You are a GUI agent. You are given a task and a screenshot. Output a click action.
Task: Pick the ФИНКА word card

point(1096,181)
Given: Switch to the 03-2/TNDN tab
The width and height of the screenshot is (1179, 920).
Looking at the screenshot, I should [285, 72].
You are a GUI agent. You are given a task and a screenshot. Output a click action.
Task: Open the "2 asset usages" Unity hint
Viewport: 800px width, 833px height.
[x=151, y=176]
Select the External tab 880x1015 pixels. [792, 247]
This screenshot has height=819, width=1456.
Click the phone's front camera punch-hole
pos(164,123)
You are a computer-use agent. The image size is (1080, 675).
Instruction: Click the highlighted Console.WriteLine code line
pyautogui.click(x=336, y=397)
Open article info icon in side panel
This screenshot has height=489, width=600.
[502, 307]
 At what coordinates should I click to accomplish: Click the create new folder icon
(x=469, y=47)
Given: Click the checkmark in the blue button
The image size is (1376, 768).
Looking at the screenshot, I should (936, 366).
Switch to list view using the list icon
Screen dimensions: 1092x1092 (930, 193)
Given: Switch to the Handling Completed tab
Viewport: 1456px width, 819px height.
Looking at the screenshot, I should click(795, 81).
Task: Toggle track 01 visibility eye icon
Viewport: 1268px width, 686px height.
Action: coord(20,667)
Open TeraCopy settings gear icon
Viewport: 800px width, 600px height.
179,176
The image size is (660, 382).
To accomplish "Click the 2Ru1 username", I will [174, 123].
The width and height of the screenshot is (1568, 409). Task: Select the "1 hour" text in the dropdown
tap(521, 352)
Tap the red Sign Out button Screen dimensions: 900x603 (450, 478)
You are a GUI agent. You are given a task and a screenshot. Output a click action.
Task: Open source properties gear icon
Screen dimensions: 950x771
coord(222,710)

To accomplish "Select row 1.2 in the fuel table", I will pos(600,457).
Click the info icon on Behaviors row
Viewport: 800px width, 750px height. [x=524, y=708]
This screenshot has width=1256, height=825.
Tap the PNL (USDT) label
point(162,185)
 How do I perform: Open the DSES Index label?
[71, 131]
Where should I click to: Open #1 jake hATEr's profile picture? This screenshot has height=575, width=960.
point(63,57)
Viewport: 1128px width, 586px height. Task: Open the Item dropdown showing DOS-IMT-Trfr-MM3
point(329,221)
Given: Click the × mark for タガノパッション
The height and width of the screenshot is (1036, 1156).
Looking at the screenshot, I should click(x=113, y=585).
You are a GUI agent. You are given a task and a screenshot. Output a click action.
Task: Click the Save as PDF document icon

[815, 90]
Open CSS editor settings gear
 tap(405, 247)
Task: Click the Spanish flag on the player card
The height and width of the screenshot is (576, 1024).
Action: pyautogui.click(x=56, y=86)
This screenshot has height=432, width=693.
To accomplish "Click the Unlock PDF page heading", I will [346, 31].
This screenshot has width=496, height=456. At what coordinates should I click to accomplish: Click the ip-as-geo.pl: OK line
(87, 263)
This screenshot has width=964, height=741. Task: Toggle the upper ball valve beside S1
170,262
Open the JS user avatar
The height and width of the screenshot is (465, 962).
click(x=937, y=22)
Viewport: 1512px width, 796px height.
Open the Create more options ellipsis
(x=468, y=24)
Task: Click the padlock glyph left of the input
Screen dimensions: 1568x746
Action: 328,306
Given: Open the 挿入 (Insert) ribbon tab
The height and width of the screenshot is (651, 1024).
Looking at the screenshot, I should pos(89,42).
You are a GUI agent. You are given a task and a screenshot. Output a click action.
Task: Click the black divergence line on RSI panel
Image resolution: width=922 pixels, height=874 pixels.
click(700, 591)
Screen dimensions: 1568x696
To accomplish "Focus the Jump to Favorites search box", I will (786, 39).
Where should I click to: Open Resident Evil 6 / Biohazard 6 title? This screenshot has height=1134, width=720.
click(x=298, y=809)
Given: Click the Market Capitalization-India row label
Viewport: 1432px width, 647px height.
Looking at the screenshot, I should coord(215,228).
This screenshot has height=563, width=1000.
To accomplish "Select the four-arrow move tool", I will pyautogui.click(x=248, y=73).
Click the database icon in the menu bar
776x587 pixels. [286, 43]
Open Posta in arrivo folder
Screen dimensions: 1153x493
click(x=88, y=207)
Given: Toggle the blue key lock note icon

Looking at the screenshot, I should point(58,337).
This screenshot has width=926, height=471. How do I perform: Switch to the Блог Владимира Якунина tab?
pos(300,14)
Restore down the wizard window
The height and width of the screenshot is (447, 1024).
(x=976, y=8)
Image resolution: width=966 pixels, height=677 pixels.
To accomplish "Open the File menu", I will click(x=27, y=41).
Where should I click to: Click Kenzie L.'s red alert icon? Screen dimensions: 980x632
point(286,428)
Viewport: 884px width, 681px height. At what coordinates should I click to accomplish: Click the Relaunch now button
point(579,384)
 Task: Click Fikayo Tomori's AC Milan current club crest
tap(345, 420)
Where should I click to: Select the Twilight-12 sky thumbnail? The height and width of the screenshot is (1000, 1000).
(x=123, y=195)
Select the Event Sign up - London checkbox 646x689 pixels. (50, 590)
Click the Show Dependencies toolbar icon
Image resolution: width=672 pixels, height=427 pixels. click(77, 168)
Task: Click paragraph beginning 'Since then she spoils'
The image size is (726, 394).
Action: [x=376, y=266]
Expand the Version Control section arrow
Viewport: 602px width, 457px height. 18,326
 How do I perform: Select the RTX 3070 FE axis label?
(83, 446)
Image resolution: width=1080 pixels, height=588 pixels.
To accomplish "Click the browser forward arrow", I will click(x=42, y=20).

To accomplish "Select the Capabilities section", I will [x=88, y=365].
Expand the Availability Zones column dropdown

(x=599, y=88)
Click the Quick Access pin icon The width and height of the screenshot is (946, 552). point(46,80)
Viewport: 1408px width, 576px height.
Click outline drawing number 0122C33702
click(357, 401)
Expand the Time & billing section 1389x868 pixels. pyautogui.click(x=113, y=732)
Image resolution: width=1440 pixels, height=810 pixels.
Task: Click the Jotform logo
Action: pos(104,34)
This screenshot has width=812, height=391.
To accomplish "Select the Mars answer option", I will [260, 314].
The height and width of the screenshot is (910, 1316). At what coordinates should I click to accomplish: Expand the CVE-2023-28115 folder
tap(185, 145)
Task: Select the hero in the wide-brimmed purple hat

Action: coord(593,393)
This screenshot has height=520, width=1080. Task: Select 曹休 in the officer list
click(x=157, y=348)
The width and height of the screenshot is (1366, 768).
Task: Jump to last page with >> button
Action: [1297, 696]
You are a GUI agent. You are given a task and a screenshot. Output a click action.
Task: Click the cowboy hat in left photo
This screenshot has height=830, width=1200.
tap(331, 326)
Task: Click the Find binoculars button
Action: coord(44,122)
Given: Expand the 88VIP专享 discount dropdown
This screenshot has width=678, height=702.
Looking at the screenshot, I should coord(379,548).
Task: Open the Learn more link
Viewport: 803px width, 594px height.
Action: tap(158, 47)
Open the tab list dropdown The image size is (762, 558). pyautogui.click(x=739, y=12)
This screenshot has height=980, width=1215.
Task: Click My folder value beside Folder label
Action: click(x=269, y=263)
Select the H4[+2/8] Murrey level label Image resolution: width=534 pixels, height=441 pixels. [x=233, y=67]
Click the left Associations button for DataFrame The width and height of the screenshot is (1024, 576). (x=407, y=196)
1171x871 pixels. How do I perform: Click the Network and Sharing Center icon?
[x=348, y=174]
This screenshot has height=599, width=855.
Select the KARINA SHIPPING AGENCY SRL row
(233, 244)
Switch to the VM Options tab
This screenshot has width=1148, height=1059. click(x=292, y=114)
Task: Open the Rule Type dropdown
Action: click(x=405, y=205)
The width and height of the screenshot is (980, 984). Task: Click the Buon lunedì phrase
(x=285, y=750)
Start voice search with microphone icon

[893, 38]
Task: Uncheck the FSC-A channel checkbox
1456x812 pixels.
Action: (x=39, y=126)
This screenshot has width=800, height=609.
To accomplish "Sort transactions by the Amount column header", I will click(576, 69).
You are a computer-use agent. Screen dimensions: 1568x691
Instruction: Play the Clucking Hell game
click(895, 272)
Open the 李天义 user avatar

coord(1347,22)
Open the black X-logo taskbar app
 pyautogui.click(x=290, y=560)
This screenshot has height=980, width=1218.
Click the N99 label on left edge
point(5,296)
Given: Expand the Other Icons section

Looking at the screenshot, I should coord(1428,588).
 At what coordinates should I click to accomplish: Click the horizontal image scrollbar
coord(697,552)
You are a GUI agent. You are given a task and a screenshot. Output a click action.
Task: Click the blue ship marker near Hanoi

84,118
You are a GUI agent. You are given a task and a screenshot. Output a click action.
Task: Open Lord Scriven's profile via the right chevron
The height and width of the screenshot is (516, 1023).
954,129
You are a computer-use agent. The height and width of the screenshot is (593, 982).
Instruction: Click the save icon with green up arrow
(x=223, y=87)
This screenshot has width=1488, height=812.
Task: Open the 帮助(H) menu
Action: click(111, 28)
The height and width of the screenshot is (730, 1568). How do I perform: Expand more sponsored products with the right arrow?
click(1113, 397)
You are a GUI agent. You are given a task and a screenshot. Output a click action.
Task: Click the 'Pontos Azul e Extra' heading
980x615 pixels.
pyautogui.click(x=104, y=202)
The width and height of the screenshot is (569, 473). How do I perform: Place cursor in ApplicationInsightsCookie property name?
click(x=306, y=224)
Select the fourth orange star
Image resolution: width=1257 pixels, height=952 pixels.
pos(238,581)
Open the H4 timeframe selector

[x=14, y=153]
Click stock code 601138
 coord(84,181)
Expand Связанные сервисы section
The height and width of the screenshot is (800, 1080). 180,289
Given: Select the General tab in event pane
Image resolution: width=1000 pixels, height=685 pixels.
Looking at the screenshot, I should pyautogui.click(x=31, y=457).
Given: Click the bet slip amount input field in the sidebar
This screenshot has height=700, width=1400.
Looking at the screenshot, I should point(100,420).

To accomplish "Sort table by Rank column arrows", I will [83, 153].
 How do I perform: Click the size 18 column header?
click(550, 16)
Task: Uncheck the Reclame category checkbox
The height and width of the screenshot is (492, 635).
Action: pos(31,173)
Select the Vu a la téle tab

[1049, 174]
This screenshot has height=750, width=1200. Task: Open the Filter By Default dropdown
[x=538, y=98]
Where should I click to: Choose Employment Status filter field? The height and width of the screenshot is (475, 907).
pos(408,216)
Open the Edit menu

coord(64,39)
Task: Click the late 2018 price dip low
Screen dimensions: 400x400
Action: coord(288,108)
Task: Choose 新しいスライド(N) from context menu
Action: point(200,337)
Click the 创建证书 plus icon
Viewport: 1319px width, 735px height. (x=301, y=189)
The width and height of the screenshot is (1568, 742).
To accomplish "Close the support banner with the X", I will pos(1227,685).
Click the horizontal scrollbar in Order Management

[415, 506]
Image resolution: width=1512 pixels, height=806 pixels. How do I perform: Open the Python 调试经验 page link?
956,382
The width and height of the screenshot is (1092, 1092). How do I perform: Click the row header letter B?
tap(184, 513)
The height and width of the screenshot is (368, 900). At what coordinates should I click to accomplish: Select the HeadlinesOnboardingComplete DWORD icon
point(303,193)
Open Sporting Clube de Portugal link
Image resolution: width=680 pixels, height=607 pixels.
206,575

→ Work instructions
Gather every line from the entries above where the word "computer" appears, and copy them.

→ Answer to the problem
You are a computer-use agent. The image size is (1080, 675).
You are a computer-use agent. Screen dimensions: 1568x691
You are a computer-use agent. The height and width of the screenshot is (593, 982).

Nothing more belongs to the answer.